= Beginning of Section =

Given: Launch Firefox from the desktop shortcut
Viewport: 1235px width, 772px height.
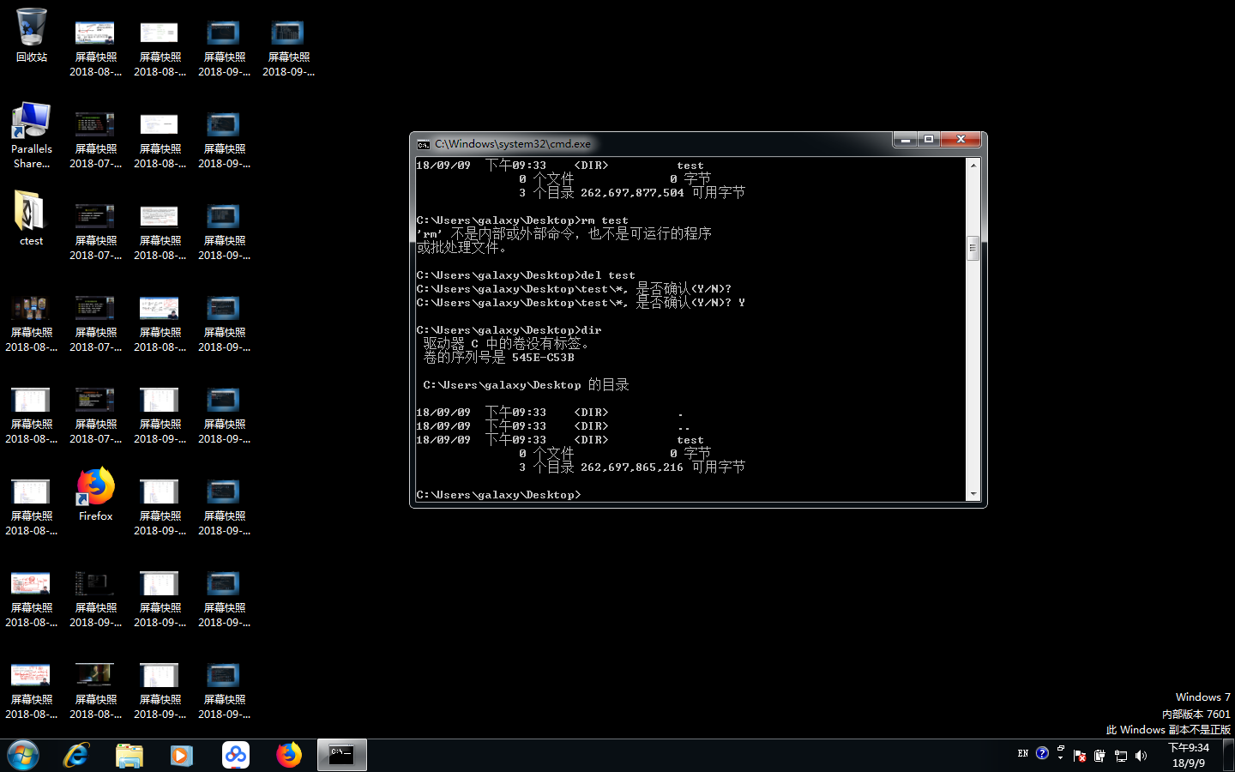Looking at the screenshot, I should click(x=95, y=491).
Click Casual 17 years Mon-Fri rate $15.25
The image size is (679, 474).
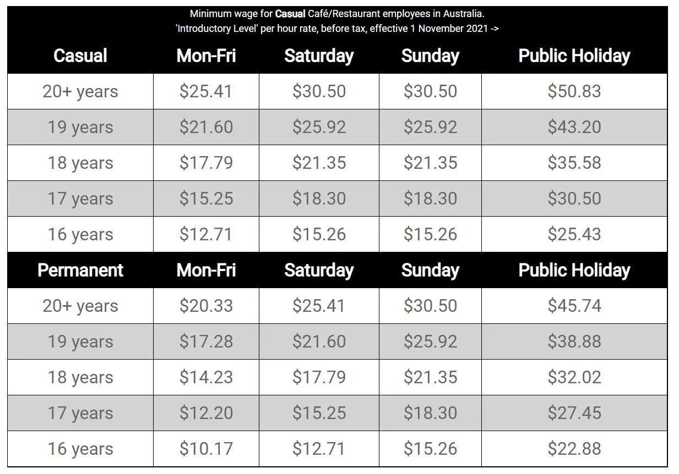[206, 199]
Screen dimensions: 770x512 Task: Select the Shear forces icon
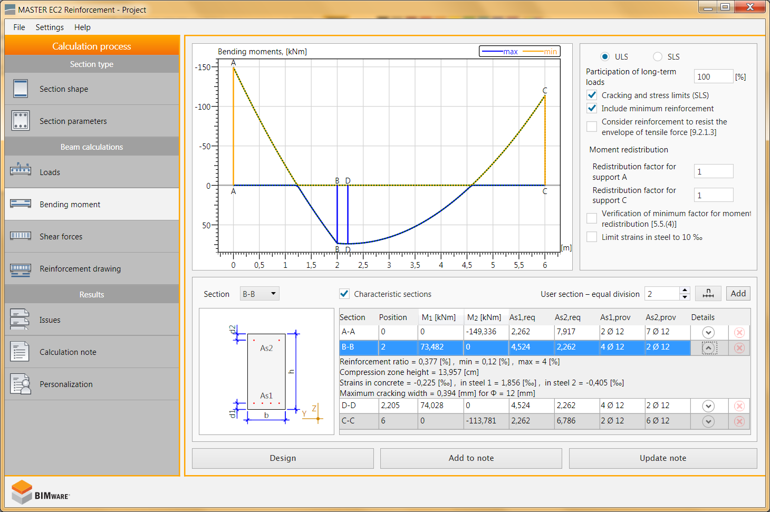pyautogui.click(x=21, y=236)
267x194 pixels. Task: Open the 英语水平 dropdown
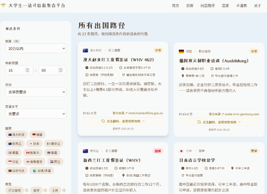point(36,114)
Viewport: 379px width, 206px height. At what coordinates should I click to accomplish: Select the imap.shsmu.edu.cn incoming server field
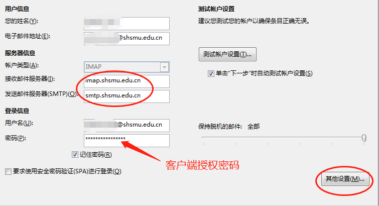pyautogui.click(x=127, y=81)

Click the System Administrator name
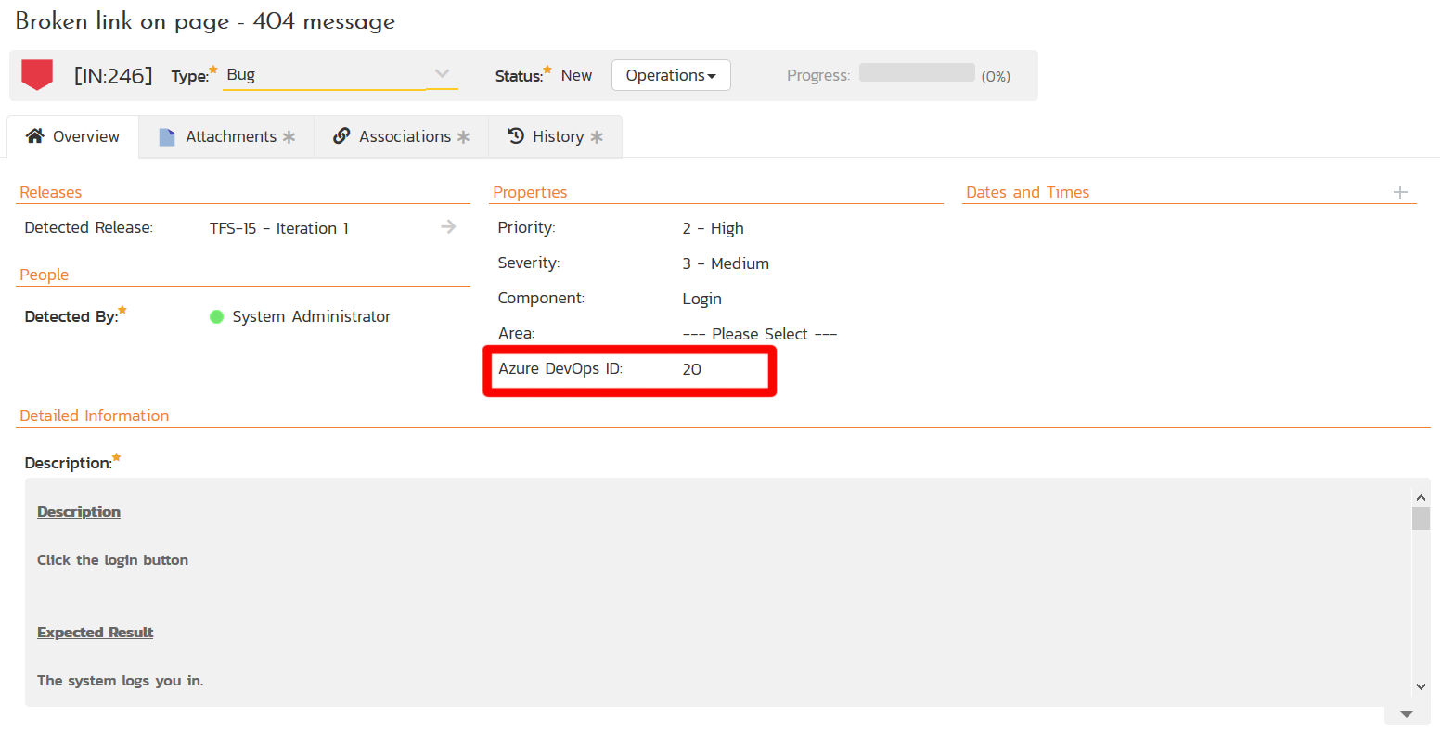click(311, 317)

= End of Section =

Exactly the lines from the one containing "Viewport: 1235px width, 772px height." to the final line of the entries are wanted; please write them out, both ends included, but not the pictures.

→ TASK RESPONSE:
Viewport: 1235px width, 772px height.
Looking at the screenshot, I should click(x=95, y=491).
Click Casual 17 years Mon-Fri rate $15.25
The image size is (679, 474).
[206, 199]
Screen dimensions: 770x512 Task: Select the Shear forces icon
pyautogui.click(x=21, y=236)
267x194 pixels. Task: Open the 英语水平 dropdown
point(36,114)
Viewport: 379px width, 206px height. At what coordinates should I click to accomplish: Select the imap.shsmu.edu.cn incoming server field
pyautogui.click(x=127, y=81)

Click the System Administrator name
click(311, 317)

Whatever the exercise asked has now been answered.